Pour comprendre la situation, il faut revenir à la période glorieuse de cette petite commune qui, alors qu’elle se méfiait jusque-là de la mer, découvre les potentialités économiques (immobilières, touristiques, etc.) qu’elle regorge. Alléchée par cette aubaine, elle transforme allègrement ses anciennes terres agricoles et inondables, auparavant réservées aux troupeaux, en terrains constructibles, avec une certaine complaisance des services de l’Etat. Le moteur de cette évolution, c’est cette soif d’enrichissement et de prospérité qui poussent citoyens, élus et représentants de l’Etat à céder, plus ou moins facilement, aux sirènes du développement économique et de l’attractivité du territoire.
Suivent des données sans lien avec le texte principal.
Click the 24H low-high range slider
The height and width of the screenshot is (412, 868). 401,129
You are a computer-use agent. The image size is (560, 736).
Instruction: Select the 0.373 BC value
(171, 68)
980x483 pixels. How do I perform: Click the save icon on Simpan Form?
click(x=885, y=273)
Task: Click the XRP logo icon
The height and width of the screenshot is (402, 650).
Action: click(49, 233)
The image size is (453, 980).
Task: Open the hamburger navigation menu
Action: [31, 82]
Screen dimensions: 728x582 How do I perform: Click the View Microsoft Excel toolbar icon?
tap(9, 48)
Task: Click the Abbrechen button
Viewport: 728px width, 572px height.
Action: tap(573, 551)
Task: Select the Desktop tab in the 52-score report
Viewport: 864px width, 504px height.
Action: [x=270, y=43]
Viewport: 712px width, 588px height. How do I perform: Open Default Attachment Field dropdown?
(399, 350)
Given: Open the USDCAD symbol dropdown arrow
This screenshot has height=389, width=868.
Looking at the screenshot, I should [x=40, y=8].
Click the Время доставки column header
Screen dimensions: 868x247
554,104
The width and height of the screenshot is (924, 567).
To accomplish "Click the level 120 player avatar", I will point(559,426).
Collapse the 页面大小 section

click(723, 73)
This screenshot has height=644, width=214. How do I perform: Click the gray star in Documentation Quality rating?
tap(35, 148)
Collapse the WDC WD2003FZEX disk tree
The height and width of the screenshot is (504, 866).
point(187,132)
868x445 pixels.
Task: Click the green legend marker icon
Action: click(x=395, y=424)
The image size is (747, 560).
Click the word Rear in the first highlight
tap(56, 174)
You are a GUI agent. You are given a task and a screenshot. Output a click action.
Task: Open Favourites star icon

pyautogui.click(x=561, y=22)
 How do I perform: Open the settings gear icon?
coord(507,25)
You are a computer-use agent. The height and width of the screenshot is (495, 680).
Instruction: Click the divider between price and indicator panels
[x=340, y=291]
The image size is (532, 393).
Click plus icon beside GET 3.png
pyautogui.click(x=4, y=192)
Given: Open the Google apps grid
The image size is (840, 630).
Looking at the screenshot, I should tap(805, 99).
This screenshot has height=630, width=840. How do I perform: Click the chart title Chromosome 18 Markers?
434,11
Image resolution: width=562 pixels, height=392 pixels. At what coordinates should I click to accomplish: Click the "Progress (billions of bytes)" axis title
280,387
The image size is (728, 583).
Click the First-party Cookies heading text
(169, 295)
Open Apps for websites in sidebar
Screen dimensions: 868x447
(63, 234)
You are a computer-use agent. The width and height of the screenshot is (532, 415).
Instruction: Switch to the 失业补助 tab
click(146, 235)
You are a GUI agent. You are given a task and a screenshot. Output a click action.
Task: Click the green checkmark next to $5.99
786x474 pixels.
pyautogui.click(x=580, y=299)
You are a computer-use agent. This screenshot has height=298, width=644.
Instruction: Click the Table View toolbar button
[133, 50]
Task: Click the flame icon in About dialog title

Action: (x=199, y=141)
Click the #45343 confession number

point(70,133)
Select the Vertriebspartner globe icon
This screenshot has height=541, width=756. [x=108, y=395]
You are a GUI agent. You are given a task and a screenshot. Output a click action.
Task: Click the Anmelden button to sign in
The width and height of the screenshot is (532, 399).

L’activité économique se développe, les taxes foncières se multiplient, et les élus sont régulièrement reconduits dans leurs fonctions.
Certes, il y a bien eu quelques mises en garde sur les risques d’inondation engendrés par cette urbanisation décomplexée, mais ils apparaissaient comme des oiseaux de mauvais augure, incapables d’apprécier les bienfaits d’une croissance inespérée. Et c’est le déni du risque, mais aussi l’ivresse du pouvoir (politique, mais aussi économique), très largement partagés par les différentes parties prenantes, qui prévalaient alors. Comme le relève le tribunal correctionnel des Sables d’Olonne (dont le jugement a fait l’objet d’un recours auprès de la Cour d’appel de Poitier), « ils ont intentionnellement occulté ce risque, pour ne pas détruire la manne du petit coin de paradis, dispensateur de pouvoir et d’argent. Ils ont menti à leurs concitoyens, les ont mis en danger, les ont considérés comme des quantités négligeables, en restant confis dans leurs certitudes d’un autre temps. Ils ont parié que le risque connu ne se réaliserait pas, mais la mise de fonds de ce pari a été l’intégrité physique des habitants de La Faute-sur-Mer »[1].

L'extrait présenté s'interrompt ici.